Take advantage of the semantic center
Researchers think that LLM can learn this semantic hub strategy during training because it is an economic means of processing various data.
“There are thousands of languages, but a large part of the knowledge is shared, such as common sense knowledge or factual knowledge. The model does not need to reproduce this knowledge between languages, ”explains Wu.
The researchers also tried to intervene in the internal layers of the model using English text when he treated other languages. They found that they could predictablely modify the outputs of the model, even if these outings were in other languages.
Scientists could take advantage of this phenomenon to encourage the model to share as much information as possible in various types of data, which potentially increases efficiency.
But on the other hand, there could be concepts or knowledge that is not translated between languages or data types, as culturally specific knowledge. Scientists may want LLM to have specific language treatment mechanisms in these cases.
“How do you share as much as possible as much as possible, but also allow languages to have specific language treatment mechanisms?”
In addition, researchers could use this information to improve multilingual models. Often, a dominant model in English which learns to speak another language will lose part of its precision in English. A better understanding of the semantic hub of an LLM could help researchers prevent this linguistic interference, he said.

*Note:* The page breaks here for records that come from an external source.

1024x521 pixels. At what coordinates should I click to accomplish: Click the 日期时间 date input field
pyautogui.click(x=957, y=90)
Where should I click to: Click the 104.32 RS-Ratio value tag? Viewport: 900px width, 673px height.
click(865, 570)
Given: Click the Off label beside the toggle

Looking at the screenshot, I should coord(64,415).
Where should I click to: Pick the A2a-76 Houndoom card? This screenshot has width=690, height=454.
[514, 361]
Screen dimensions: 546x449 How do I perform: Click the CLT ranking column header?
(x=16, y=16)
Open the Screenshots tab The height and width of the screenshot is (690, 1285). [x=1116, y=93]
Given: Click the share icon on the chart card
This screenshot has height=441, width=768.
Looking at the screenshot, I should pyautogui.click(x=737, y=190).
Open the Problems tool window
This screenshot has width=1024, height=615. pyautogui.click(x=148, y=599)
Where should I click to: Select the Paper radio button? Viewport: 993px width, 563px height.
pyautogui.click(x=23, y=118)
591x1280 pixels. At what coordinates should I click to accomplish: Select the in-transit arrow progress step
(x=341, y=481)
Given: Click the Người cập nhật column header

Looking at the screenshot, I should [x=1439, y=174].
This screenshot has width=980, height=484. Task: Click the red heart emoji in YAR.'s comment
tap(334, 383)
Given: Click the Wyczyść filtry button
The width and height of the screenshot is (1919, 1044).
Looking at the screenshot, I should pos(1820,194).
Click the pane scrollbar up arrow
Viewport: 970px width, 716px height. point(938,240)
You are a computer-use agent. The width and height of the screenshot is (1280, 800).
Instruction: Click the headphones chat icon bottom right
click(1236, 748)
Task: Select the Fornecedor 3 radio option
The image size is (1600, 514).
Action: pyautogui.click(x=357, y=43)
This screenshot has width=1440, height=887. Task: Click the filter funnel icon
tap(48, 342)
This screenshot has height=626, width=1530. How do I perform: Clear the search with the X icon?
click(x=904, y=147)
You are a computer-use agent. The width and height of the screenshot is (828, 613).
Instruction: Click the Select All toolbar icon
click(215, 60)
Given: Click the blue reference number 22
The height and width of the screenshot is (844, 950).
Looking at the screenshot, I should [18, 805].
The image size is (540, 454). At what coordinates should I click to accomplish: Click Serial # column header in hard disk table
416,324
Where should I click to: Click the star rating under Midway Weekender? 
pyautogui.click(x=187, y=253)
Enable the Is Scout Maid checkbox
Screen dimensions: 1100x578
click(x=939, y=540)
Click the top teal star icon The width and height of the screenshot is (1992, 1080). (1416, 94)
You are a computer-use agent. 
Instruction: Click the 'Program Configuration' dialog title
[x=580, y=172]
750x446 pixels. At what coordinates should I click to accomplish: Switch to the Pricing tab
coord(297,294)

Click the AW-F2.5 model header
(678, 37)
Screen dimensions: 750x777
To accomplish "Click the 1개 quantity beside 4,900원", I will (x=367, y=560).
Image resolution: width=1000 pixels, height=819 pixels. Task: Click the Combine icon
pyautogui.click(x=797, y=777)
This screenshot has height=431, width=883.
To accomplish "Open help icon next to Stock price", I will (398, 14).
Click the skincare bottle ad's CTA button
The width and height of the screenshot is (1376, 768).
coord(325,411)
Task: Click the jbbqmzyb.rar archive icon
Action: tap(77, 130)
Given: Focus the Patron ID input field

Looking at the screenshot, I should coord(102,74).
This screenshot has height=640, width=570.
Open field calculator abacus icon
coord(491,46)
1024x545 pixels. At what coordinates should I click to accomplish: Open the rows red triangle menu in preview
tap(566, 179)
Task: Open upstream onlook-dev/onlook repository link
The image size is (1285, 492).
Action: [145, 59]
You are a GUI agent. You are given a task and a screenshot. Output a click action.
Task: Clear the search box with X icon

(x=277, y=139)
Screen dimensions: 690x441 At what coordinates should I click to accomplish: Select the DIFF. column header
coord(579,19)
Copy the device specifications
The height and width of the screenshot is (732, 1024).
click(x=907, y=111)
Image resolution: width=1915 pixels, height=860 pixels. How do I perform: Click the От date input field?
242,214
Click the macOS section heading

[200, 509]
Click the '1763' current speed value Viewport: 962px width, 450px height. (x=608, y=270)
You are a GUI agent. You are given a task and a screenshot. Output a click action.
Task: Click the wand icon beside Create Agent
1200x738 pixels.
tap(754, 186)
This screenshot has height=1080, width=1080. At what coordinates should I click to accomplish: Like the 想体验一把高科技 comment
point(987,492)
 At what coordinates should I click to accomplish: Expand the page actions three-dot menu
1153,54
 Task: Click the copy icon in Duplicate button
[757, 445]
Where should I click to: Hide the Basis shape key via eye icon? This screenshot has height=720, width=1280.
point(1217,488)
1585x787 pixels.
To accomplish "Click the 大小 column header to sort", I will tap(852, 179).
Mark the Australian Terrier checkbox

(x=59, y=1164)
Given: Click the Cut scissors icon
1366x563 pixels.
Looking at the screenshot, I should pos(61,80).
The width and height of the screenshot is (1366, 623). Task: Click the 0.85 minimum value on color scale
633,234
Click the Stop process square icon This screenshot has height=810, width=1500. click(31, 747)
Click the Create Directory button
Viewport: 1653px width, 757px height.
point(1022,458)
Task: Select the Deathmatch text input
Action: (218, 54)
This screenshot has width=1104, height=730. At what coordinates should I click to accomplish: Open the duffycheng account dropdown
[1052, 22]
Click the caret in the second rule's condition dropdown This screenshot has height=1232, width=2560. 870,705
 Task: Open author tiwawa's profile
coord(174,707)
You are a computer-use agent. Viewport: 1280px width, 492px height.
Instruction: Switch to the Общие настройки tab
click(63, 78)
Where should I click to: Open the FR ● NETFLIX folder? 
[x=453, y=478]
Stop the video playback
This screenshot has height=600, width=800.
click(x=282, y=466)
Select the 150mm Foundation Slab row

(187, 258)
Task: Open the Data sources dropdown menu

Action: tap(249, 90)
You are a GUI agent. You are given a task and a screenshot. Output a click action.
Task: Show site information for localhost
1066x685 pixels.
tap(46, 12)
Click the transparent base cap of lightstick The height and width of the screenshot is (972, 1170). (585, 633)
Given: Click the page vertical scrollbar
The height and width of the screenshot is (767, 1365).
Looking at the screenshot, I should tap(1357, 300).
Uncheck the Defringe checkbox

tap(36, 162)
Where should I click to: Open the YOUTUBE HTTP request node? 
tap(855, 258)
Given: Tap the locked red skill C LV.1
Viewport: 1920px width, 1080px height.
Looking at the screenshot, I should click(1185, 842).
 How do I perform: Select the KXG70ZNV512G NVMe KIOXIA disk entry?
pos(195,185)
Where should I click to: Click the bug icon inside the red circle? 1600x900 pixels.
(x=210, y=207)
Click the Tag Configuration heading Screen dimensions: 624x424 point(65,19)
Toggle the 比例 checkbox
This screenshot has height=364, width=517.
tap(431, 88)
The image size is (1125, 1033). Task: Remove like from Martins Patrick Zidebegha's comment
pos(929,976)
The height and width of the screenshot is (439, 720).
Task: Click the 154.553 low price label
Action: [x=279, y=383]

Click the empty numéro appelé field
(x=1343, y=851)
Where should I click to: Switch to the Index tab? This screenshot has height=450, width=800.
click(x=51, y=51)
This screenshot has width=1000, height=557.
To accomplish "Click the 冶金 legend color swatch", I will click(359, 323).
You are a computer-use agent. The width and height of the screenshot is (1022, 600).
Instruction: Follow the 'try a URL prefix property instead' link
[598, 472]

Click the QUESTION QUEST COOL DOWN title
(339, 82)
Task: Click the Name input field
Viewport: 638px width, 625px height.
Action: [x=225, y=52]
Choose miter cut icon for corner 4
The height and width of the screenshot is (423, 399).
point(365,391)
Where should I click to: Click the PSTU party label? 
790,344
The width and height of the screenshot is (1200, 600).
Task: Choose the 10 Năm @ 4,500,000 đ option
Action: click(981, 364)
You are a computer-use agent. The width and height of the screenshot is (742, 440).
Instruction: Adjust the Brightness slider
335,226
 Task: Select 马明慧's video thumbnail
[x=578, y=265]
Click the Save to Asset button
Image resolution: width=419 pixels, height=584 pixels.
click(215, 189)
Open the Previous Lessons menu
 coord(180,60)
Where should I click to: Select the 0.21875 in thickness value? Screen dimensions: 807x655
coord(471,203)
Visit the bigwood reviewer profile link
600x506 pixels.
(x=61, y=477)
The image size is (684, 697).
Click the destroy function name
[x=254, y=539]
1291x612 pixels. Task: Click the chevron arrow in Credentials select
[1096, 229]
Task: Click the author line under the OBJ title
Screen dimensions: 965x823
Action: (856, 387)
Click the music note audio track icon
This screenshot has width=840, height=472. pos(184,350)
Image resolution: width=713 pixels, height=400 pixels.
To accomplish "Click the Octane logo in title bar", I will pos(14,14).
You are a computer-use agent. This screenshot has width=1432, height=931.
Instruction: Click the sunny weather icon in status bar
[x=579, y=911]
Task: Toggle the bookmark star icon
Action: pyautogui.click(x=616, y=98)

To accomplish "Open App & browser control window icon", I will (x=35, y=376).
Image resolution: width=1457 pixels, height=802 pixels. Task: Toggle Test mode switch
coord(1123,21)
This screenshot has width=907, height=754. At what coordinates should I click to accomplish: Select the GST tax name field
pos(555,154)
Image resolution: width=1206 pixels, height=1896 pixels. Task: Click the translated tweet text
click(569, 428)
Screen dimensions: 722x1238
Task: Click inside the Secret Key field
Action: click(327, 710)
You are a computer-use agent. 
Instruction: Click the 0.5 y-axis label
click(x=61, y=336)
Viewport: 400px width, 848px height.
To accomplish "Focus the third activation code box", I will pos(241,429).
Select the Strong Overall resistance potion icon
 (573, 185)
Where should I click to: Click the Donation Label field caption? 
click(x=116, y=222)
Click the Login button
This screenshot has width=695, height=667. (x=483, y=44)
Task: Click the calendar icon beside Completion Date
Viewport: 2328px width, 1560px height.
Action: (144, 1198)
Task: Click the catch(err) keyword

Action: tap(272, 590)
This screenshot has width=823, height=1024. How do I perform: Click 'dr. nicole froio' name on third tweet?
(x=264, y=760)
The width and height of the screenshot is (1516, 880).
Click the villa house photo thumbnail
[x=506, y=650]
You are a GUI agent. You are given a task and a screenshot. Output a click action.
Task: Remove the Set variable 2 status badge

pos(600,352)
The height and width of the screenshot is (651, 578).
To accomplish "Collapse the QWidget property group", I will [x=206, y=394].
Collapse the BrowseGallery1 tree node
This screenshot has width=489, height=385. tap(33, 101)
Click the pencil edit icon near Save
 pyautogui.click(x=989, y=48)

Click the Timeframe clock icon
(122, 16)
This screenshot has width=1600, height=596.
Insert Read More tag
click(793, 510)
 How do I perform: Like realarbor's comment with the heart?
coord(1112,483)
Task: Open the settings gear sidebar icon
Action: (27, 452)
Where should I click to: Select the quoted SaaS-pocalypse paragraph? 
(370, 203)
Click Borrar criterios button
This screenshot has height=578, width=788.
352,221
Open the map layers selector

“Understanding how linguistic models deal with entries in languages and modalities is a key question of artificial intelligence. This article establishes an interesting connection with neuroscience and shows that the hypothesis of the proposed semantic hub is due in modern languages models, where semantically similar representations of different types of data are created in the intermediate layers of the model, “said Mor Geva Pipek, a professor assistant at the school of the IT school of Tel Aviv University, who does not get involved. “The hypothesis and well -linked experiences and extend the results of previous work and could have an influence on future research on the creation of better multimodal models and the study of links between them and brain function and cognition in humans.”
This research is funded, in part, by the Mit-ibm Watson Ai Lab.